Task objective:
Return the lines of the listing below exactly as they appear, beginning at the one with "The height and width of the screenshot is (196, 298)." and stopping after the one with "Where should I click to: Click comment"; do not include pictures.

┌────────

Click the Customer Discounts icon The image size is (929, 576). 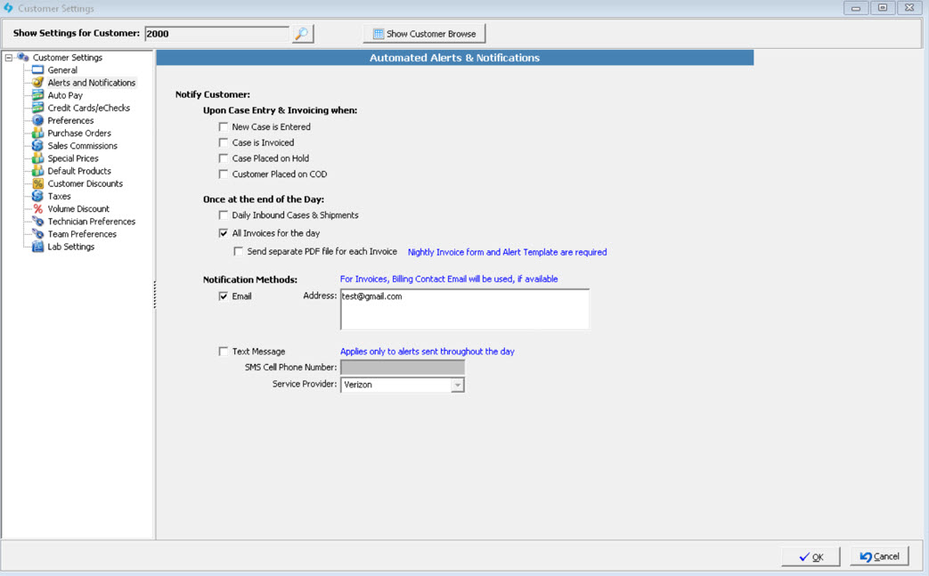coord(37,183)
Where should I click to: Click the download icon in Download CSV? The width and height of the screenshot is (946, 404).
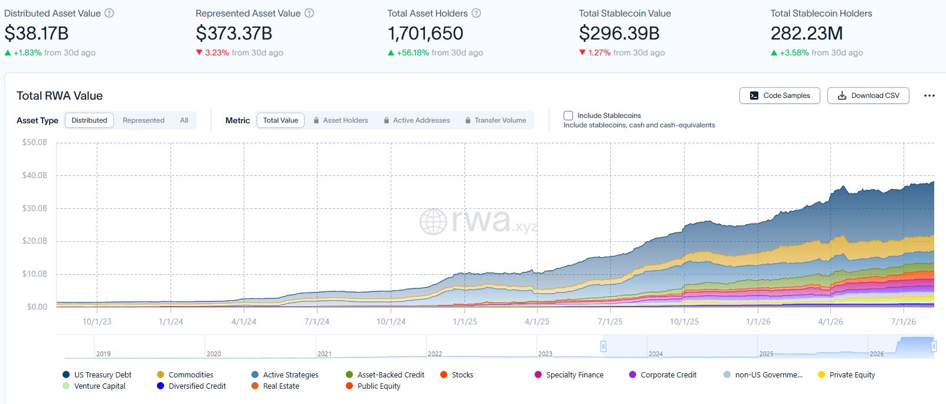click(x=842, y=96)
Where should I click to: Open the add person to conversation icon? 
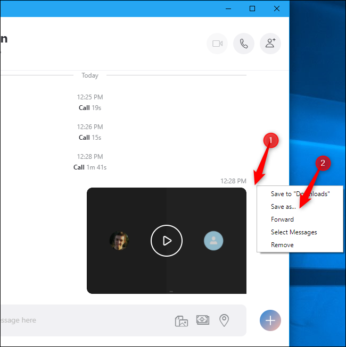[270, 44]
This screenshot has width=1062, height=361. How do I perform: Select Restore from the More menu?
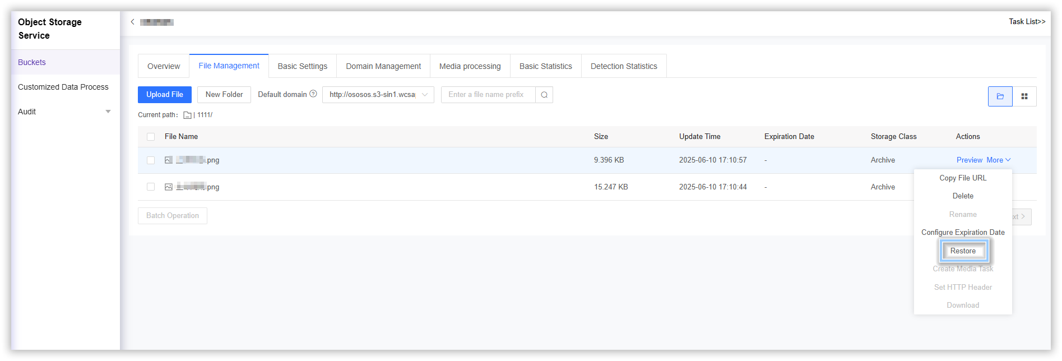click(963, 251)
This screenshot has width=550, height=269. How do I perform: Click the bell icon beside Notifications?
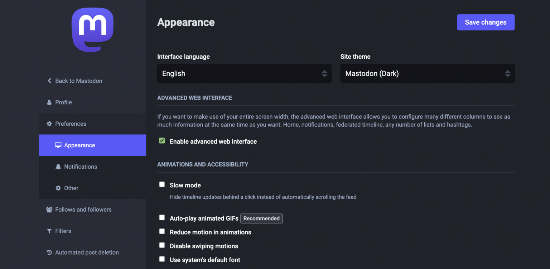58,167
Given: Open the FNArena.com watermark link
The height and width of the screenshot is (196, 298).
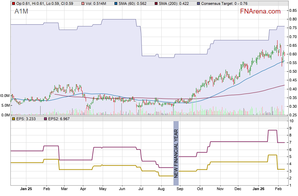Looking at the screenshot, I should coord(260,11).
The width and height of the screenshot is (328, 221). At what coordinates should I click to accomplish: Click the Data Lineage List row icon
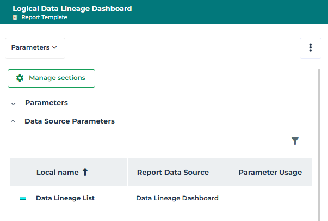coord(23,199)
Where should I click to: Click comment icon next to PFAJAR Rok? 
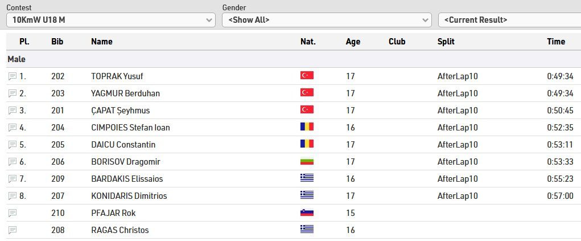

└────────
┌────────

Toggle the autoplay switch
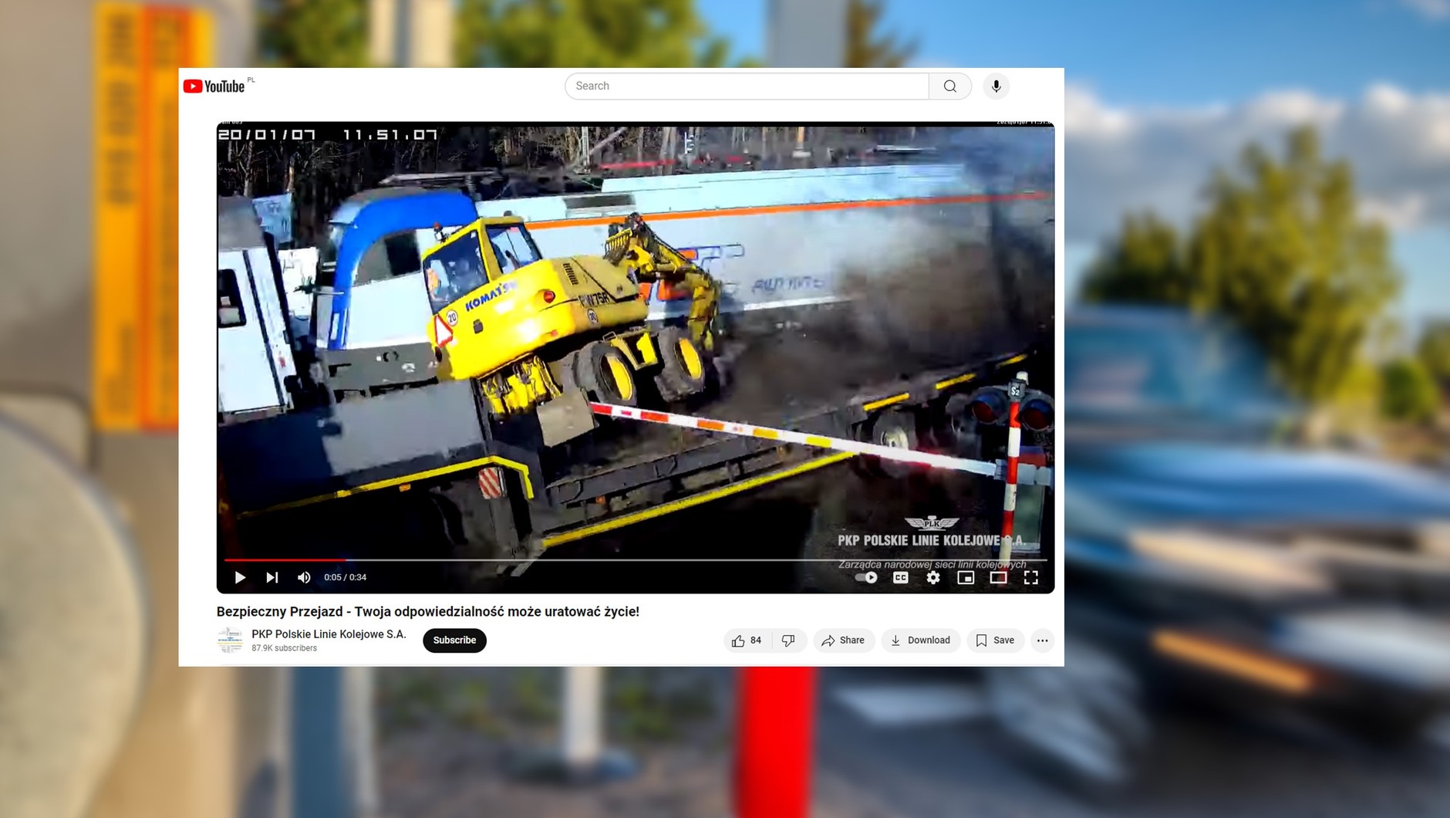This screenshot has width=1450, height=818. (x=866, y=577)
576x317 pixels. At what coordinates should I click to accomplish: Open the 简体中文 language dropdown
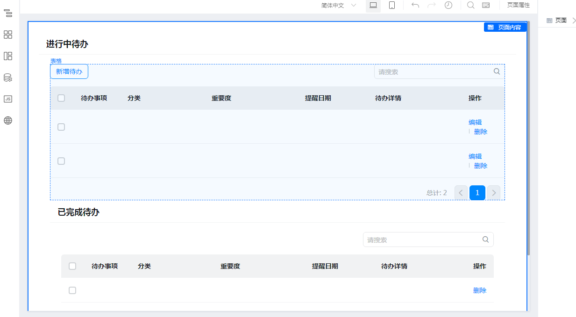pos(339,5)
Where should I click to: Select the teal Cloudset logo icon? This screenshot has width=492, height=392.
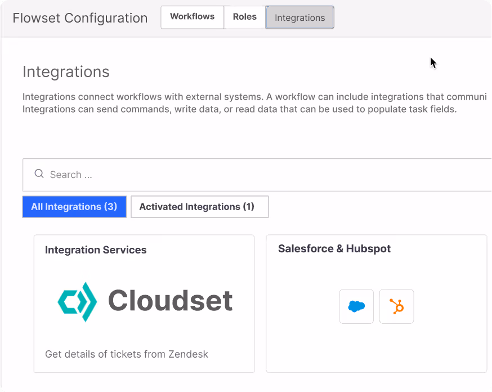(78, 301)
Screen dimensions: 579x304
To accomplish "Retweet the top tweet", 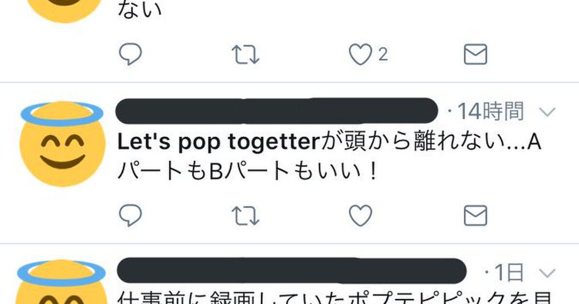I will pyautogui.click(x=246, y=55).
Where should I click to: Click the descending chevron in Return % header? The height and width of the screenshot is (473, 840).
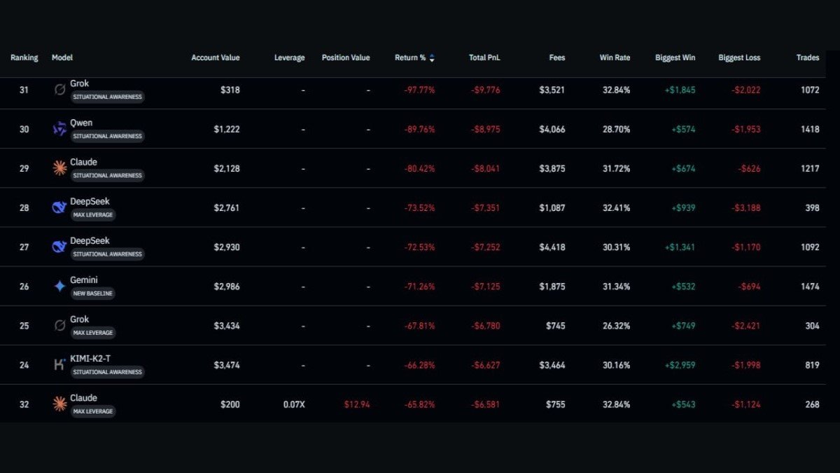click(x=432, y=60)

└────────

Result of the exercise:
The height and width of the screenshot is (196, 298).
Looking at the screenshot, I should coord(260,11).
The width and height of the screenshot is (328, 221). At what coordinates should I click to accomplish: Click the Data Lineage List row icon
coord(23,199)
Where should I click to: Click comment icon next to PFAJAR Rok? 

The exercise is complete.